Goal of the exercise: Exactly retype the lines from the top of the data through the line containing "794x402 pixels.", leaving out every picture.

Supplied material:
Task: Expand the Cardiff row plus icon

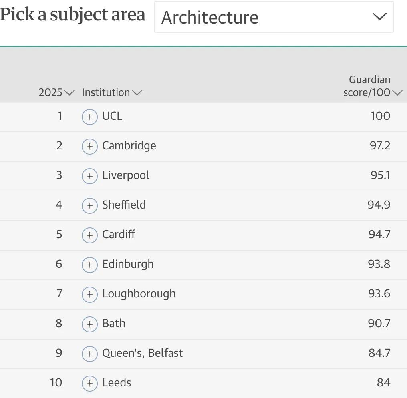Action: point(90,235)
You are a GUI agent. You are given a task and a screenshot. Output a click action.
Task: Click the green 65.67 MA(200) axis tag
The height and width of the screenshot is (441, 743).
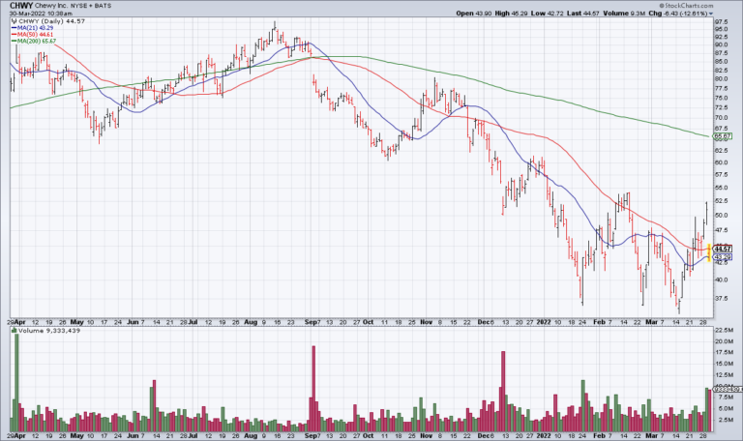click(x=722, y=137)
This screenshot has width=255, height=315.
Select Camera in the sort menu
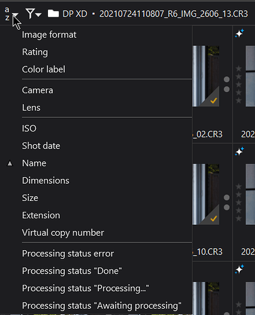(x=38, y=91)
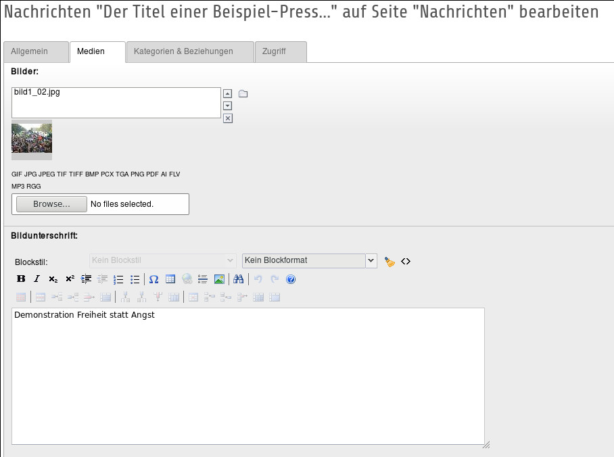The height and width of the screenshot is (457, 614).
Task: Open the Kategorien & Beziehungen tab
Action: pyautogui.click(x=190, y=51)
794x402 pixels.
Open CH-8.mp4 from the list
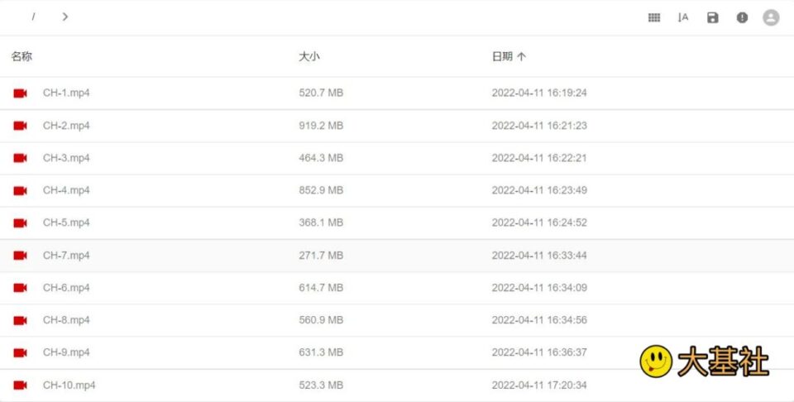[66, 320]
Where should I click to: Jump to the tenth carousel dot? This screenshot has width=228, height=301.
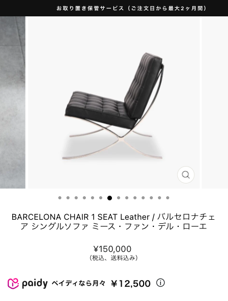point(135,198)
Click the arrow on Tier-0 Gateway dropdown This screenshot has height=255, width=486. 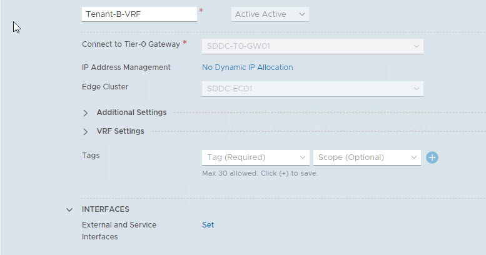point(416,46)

Response below:
Task: Expand the Cardiff row plus icon

Action: point(90,235)
You are a GUI agent. You are given a task and a screenshot. Output a click action.
Task: Click the green 65.67 MA(200) axis tag
The height and width of the screenshot is (441, 743).
click(x=722, y=137)
This screenshot has width=255, height=315.
Select Camera in the sort menu
(x=38, y=91)
The height and width of the screenshot is (457, 614).
Task: Open the Kategorien & Beziehungen tab
Action: pyautogui.click(x=190, y=51)
794x402 pixels.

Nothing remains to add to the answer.